ECDF
If we do not have a probability model (like pnorm()
), we can use the data itself as a model with ECDF.
Prediction via simulation using rdist() and ecdf()
ecdf(x)(y)
returns a fraction of numbers in data vector x that are no greater than value y.
- x is a data vector
- y is where we evaluate
ecdf(x)
rnorm(n, mean, sd)
samples n times from a normal distribution with parameters mean and sd.
- also:
rbinom()
,rexp()
,rpois()
Example:
- The waiting time at a shop is approximately normally distributed with mean = 75 minutes and SD = 25 mins.
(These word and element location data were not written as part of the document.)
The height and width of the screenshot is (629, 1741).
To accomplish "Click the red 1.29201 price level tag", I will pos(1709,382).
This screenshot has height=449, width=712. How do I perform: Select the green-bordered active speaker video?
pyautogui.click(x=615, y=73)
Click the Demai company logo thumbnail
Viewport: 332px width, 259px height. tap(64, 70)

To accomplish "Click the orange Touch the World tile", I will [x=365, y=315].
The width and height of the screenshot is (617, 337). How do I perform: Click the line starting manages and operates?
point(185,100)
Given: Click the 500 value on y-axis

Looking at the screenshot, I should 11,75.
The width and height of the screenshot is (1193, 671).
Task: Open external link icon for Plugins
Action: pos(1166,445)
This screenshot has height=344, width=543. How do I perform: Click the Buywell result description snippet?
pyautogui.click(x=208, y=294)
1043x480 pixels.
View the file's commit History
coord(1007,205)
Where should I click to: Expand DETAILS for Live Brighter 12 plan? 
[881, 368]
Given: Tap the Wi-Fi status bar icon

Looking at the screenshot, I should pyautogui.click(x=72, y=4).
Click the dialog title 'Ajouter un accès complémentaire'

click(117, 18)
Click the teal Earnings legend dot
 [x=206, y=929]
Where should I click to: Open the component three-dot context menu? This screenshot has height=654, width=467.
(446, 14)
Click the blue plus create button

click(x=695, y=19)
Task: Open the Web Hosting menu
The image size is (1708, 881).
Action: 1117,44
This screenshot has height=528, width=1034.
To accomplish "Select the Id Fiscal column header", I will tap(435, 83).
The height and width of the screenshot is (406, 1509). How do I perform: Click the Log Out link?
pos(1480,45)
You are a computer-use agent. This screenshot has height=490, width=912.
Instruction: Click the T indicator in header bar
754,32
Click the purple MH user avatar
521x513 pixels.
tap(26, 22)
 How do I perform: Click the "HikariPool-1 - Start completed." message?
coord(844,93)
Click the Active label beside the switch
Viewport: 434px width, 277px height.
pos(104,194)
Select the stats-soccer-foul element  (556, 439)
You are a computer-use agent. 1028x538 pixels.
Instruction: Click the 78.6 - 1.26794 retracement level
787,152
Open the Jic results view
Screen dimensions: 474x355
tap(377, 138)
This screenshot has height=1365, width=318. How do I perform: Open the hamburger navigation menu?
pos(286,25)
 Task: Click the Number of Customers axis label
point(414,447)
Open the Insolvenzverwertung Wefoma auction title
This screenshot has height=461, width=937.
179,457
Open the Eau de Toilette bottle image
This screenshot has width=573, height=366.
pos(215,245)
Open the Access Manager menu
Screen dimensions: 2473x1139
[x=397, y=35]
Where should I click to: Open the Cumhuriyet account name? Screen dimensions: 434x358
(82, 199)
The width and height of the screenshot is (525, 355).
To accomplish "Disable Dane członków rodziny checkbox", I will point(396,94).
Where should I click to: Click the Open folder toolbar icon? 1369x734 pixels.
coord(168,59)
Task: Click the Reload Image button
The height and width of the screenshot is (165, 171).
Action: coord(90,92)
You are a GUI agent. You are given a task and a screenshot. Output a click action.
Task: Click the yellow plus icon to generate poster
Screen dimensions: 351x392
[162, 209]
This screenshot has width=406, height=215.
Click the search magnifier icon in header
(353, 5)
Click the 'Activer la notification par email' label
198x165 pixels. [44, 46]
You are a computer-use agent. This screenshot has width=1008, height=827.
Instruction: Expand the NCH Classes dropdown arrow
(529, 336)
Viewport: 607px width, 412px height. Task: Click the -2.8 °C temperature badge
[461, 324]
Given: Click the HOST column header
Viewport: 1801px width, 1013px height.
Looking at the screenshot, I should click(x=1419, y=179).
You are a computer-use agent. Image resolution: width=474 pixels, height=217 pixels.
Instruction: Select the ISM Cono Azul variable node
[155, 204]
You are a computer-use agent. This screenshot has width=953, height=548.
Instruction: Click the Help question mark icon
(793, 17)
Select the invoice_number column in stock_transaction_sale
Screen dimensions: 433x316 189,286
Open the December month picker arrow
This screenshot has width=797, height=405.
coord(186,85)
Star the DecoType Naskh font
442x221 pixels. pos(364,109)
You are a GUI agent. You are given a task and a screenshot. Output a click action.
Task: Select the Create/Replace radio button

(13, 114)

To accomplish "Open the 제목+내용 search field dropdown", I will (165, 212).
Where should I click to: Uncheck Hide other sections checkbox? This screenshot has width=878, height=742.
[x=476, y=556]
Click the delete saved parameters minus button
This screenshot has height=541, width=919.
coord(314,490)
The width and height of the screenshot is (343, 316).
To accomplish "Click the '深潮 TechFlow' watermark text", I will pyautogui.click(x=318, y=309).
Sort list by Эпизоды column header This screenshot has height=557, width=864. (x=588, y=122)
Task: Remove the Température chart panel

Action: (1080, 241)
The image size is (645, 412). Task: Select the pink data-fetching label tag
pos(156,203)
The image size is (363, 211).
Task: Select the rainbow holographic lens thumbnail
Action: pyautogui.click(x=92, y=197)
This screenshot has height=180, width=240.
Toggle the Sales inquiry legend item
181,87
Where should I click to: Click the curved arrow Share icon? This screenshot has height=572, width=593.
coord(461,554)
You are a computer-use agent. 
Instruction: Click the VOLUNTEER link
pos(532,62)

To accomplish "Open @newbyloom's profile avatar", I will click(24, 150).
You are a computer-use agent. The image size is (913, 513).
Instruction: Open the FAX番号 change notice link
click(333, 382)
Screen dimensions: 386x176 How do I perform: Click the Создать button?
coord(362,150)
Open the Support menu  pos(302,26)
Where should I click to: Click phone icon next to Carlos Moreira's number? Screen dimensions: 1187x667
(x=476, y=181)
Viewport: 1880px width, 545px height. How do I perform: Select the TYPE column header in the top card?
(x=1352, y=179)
What is the probability that a customer’s waiting time will exceed 90 minutes?
set.seed(1) # set the seed value for the RNG
data = rnorm(100, mean=75, sd=25) # samples 100 times from normal distribution model
ecdf(data)(60) = 0.233 # empirical fraction of waiting times <= 60 minutes
1 - ecdf(data)(90) = 0.225 # empirical fraction of waiting times < 90 minutes
Plotting an ECDF using plot()
plot(ecdf(dv))
Goodness-of-Fit Testing
- Goodness of fit – describes how well a model fits a set of observations.
- This is hypothesis testing of whether a model fits the data.
- Even the best-fitting model may not describe the data adequately.
- It is a test of the null hypothesis that observations (data) are drawn from a specified distribution, or from a specified family of distributions (ie: normal).
- We test the null hypothesis that the ECDF for the model we have fit does not differ from the ECDF of the data.